Finite-momentum superconductivity from chiral bands in twisted MoTe2
Interplay between different cytotoxic parameters in Galleria mellonella (Lepidoptera, Pyralidae) larvae fed with polypropylene
Longer chronic cannabis use in humans is associated with impaired implicit motor learning and supranormal resting state cortical activity
Chronic cannabis use is associated with cognitive impairment, but its impact on implicit motor learning is unclear. Implicit learning of movement sequences (i.e., their specific ordinal and temporal structure) is vital for performing complex motor behavior and lays the foundation for performing daily activities and interacting socially. We collected data from 30 individuals who used cannabis regularly and 32 individuals who did not use cannabis.

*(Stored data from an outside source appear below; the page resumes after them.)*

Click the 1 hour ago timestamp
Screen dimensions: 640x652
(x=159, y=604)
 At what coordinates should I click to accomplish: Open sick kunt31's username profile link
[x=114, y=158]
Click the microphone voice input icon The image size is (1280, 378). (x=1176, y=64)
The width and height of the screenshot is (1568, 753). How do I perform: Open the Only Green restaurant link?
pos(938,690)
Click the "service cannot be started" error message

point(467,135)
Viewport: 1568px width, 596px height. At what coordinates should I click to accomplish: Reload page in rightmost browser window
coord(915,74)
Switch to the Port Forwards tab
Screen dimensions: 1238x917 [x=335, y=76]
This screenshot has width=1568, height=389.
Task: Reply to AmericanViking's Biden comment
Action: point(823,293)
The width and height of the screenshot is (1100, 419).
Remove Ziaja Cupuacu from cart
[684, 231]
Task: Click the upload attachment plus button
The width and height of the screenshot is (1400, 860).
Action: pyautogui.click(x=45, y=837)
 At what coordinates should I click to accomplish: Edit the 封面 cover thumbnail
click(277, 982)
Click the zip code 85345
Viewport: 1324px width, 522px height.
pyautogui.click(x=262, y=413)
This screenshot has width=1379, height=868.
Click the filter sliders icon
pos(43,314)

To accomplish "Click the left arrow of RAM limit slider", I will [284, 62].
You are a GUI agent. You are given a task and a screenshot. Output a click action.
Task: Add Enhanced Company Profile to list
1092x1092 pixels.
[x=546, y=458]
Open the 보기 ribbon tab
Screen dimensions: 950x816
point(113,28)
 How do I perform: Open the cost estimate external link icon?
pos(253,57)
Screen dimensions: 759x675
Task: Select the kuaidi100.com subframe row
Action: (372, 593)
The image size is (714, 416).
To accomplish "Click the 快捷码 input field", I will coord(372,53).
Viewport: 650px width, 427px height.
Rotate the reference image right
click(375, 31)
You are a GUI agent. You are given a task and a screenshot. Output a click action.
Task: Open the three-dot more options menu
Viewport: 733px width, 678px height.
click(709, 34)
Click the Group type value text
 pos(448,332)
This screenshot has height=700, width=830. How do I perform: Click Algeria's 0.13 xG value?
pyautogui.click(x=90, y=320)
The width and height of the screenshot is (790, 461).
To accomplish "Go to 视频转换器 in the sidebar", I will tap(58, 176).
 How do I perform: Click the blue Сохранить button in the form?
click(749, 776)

We utilized the serial reaction time task to assess implicit motor sequence learning and the Corsi block-tapping test to assess visuospatial short-term and working memory. We also recorded resting state electroencephalography (EEG) to measure resting cortical activity. While implicit motor learning was evident at the group level, longer cannabis use was associated with a smaller index of motor learning and increased activity in beta and gamma EEG frequencies during resting state. The cannabis group also had a significantly shorter Corsi span (in both forward and backward conditions). These findings indicate that longer chronic cannabis use is associated with impaired implicit motor learning that may be a function of increased resting state neural oscillatory activity, resulting in increased cortical noise, and reduced visuospatial short-term and working memory. These findings suggest that chronic cannabis use may disrupt corticostriatal pathways that underlie implicit motor sequence learning, indicating a more extensive effect of cannabis on the motor system.